Joe Tochtrop Economy plans needed.
after sitting on an Economy casting kit for 25 years I’ve decided to build it.
much to my surprise the plans were missing.
anybody out there with a set?
of course I’d be happy to pay for copying charges and postage.
my sincere thanks in advance.
Mike
[email protected]


----------



## mnay (Jun 24, 2020)

Joe Tochtrop Economy plans needed.
after sitting on an Economy casting kit for 25 years I’ve decided to build it.
much to my surprise the plans were missing.
anybody out there with a set?
of course I’d be happy to pay for copying charges and postage.
my sincere thanks in advance.
Mike
[email protected]

JoJo
I have a set of plans by Joe Tochtrop that i believe are for a hit n miss.  I will try to find them.  We just moved and some things are still boxed up.
Mike


----------



## cobweb81 (Jun 24, 2020)

I own the plans and the patterns for the Economy engine That Joe sold


----------



## Jojo (Jun 24, 2020)

mnay said:


> Joe Tochtrop Economy plans needed.
> after sitting on an Economy casting kit for 25 years I’ve decided to build it.
> much to my surprise the plans were missing.
> anybody out there with a set?
> ...


Thank you very much.
I was able to obtain a set.
I appreciate your kind response.
Take care during these tough times.
Mike(Jojo)


----------



## Steve Hedden (Jun 25, 2020)

cobweb81 said:


> I own the plans and the patterns for the Economy engine That Joe sold


Do you have all of Joe’s patterns? Engines,pumps etc.? Are you selling castings?


----------



## LorenOtto (Jun 26, 2020)

cobweb81 said:


> I own the plans and the patterns for the Economy engine That Joe sold


Do you have a catalog?


----------



## cobweb81 (Jun 29, 2020)

I have all the patterns and some of the plans that were able to be salvaged. I do not have a catalog and I am not yet producing castings.


----------



## BobsModels (Jun 29, 2020)

cobweb81 said:


> I have all the patterns and some of the plans that were able to be salvaged. I do not have a catalog and I am not yet producing castings.

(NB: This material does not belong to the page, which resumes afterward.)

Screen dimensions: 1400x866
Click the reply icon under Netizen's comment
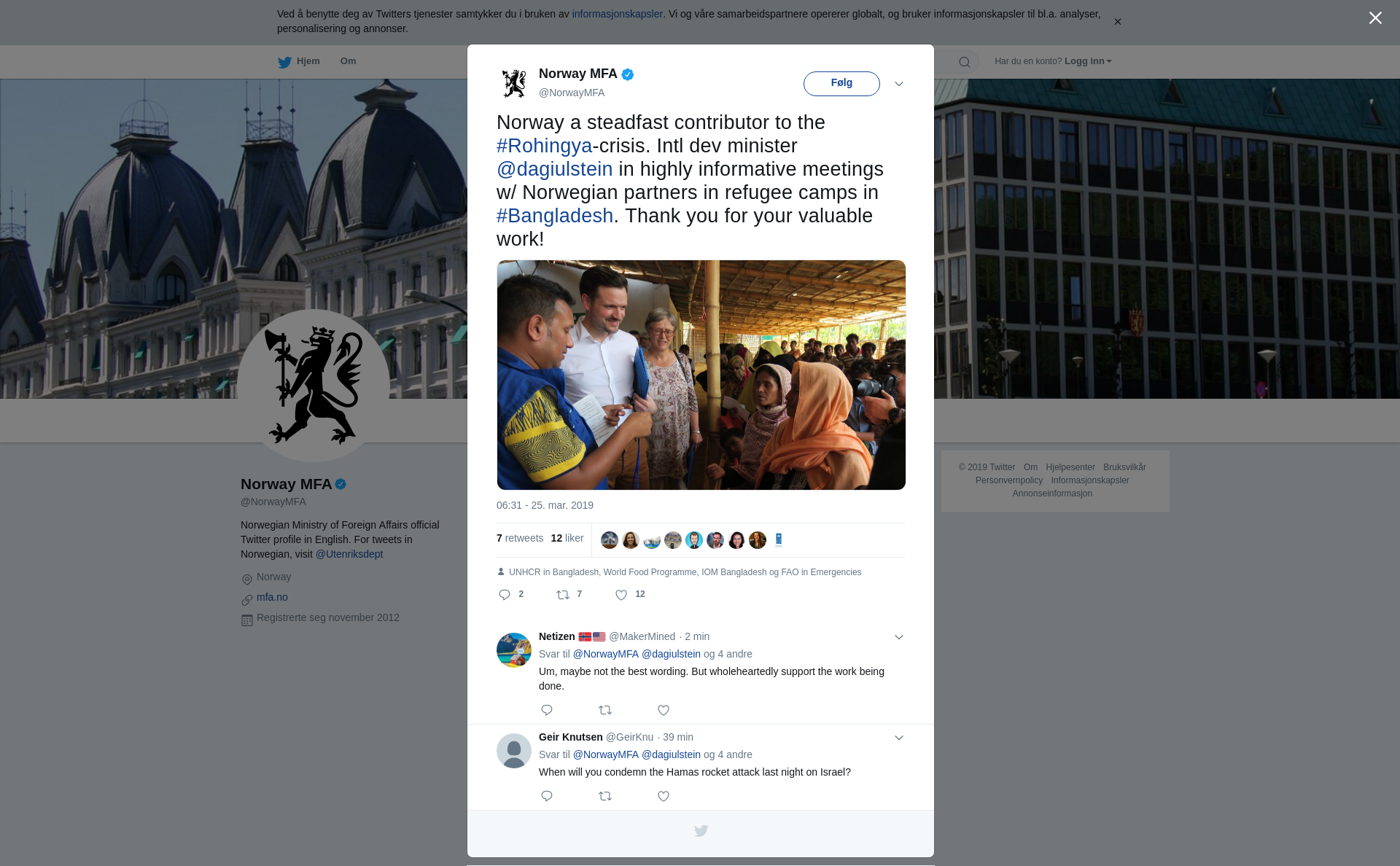547,710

Did you also get the two pump patterns?

Bob


----------



## LorenOtto (Jun 29, 2020)

cobweb81 said:


> I have all the patterns and some of the plans that were able to be salvaged. I do not have a catalog and I am not yet producing castings.

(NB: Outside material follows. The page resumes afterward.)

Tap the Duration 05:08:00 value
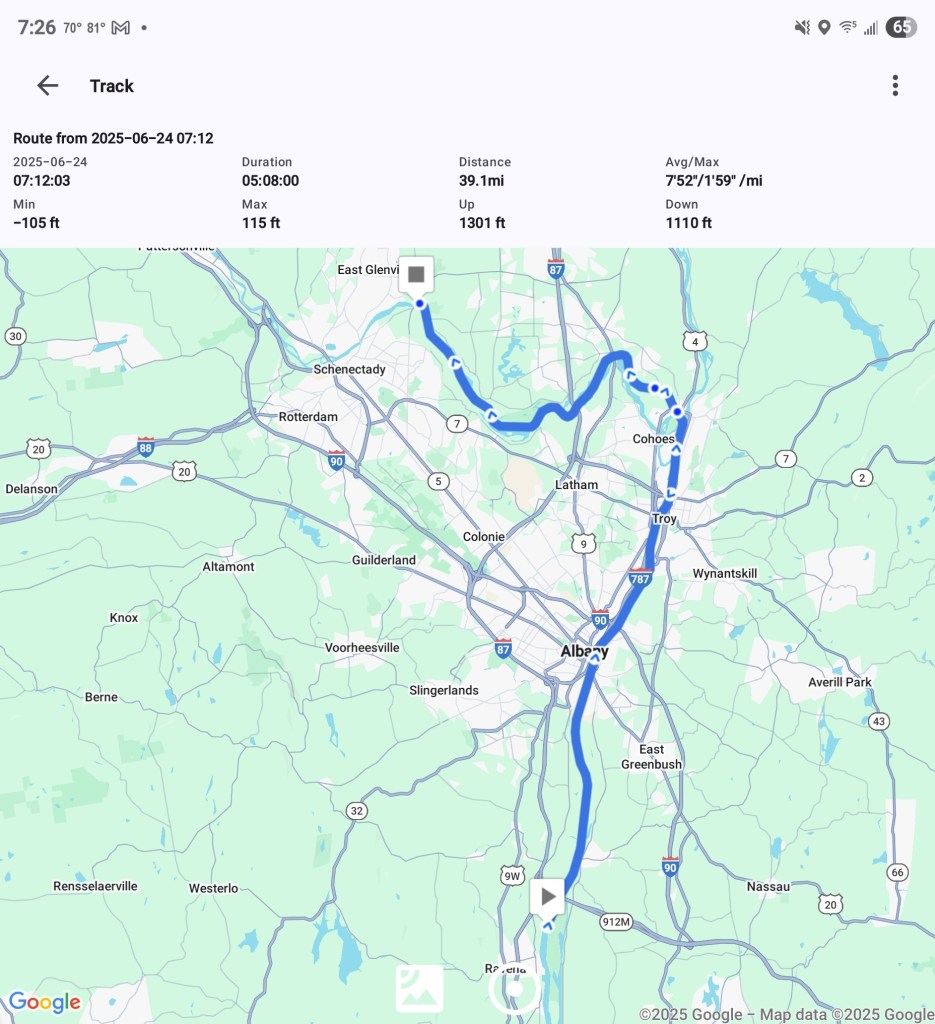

Please add me your list of future customers.  [email protected]


----------



## William May (Jun 30, 2020)

cobweb81 said:


> I own the plans and the patterns for the Economy engine That Joe sold


Could you tell me how much a set of plans might be?
Also, do you need help with casting from the patterns? Which patterns are missing?


----------



## William May (Jun 30, 2020)

cobweb81 said:


> I have all the patterns and some of the plans that were able to be salvaged. I do not have a catalog and I am not yet producing castings.

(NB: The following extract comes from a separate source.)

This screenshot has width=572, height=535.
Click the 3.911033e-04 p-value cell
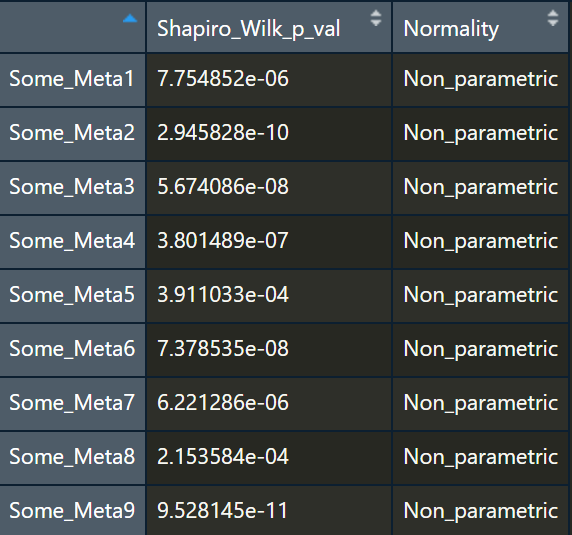tap(269, 296)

Salvaged? Was there a fire or something? Flood?


----------



## cobweb81 (Jul 1, 2020)

I have both of the water pump patterns and the drawings. That is 12 inch and 18 inch pumps.
The story I was given is that after Joe died there was a person involved and he put some of the stuff in a yard sale and was going to pitch anything left in the dumpster. Another individual happened to contact at the right time and salvaged everything he could find, I then obtained them from him.
As for what is missing I do not know exactly what all Joe was producing. I do have more patterns than I have drawings, and some of the patterns have some damage and will have to be repaired.
If anyone is serious about the drawings for the economy engine I will have to come up with a price and best way to ship, most likely $25 plus shipping.
As far as making castings I do not currently have access to a foundry.


----------



## deverett (Jul 1, 2020)

I have a catalogue from Joe, dated 16 Jul 2007.  This is a type written list with line drawings for each item.  (Joe never used a computer!)
The items listed therein:

American Beauty (Economy) engine     $149        
No.4  Model Centrifugal Pump             $21.75  DeLuxe kit $28.00
Water well pump (12" high)                  $46.00
Water well pump (18" high)                  Unknown
Speed reducer gearbox                         $22.00
Lathe chuck mounting plate                  $37.00
Atkinson Cycle engine                           $295
Model gas engine (no name)  1" x 3/4" B & S     $175
The Leja 4 cycle engine                          $175

I've only listed the base prices, not the accessories.

Dave
The Emerald Isle


----------



## William May (Jul 1, 2020)

cobweb81 said:


> I have both of the water pump patterns and the drawings. That is 12 inch and 18 inch pumps.
> The story I was given is that after Joe died there was a person involved and he put some of the stuff in a yard sale and was going to pitch anything left in the dumpster. Another individual happened to contact at the right time and salvaged everything he could find, I then obtained them from him.
> As for what is missing I do not know exactly what all Joe was producing. I do have more patterns than I have drawings, and some of the patterns have some damage and will have to be repaired.
> If anyone is serious about the drawings for the economy engine I will have to come up with a price and best way to ship, most likely $25 plus shipping.
> As far as making castings I do not currently have access to a foundry.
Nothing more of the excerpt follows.